Credit card-sized soft pumps power wearable artificial muscles

Thin and light new pump which is the same size as a credit card Tim Helps, University of Bristol

Robotic clothing that is entirely soft and could help people to move more easily is a step closer to reality thanks to the development of a new flexible and lightweight power system for soft robotics.

The discovery by a team at the University of Bristol could pave the way for wearable assist devices for people with disabilities and people suffering from age-related muscle degeneration. The study is published today [17 February] in Science Robotics.

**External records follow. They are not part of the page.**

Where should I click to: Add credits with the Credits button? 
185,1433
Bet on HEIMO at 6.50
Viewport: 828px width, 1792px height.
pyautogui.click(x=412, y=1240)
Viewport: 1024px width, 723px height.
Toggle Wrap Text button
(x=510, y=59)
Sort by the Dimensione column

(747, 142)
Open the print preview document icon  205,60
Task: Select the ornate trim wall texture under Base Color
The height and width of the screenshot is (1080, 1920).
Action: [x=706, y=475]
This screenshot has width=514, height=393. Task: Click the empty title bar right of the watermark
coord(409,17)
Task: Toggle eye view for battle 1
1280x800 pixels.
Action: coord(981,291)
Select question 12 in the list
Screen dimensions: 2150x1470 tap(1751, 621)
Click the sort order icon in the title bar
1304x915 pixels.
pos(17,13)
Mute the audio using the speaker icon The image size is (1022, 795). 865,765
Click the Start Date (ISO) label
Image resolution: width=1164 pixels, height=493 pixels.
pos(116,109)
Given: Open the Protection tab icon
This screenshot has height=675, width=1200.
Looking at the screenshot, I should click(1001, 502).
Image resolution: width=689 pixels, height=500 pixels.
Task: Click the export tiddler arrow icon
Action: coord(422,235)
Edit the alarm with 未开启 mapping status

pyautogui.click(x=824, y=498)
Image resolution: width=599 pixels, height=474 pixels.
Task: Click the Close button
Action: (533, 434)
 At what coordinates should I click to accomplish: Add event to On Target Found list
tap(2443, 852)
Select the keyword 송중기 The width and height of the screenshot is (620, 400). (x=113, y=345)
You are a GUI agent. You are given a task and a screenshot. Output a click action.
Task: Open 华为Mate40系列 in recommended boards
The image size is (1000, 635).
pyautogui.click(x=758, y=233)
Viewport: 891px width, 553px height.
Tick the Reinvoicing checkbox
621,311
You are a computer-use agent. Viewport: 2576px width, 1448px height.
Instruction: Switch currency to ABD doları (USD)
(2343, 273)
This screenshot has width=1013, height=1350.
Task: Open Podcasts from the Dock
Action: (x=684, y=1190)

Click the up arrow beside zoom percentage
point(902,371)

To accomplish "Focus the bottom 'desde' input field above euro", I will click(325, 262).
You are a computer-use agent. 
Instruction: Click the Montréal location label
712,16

Soft robots are made from compliant materials that can stretch and twist. These materials can be made into artificial muscles that contract when air is pumped into them. The softness of these muscles makes then suited to powering assistive clothing. Until now, however, these pneumatic artificial muscles have been powered by conventional electromagnetic (motor-driven) pumps, which are bulky, noisy, complex and expensive.

Researchers from Bristol's SoftLab and Bristol Robotics Laboratory led by Jonathan Rossiter, Professor of Robotics, have successfully demonstrated a new electro-pneumatic pump that is soft, bendable, low-cost and easy to make.

In the paper the team describe how the new credit card-sized soft pump can power pneumatic bubble artificial muscles and pump fluids. The team also outline their next steps to make power clothing a reality.

Professor Rossiter from Department of Engineering Mathematics at Bristol and Head of the Soft Robotics group at BRL, said: "The lives of thousands of people with mobility issues could be transformed with this new technology. The new pumps are an important development that will help us deliver comfortable, and stylish, power-assisting clothing.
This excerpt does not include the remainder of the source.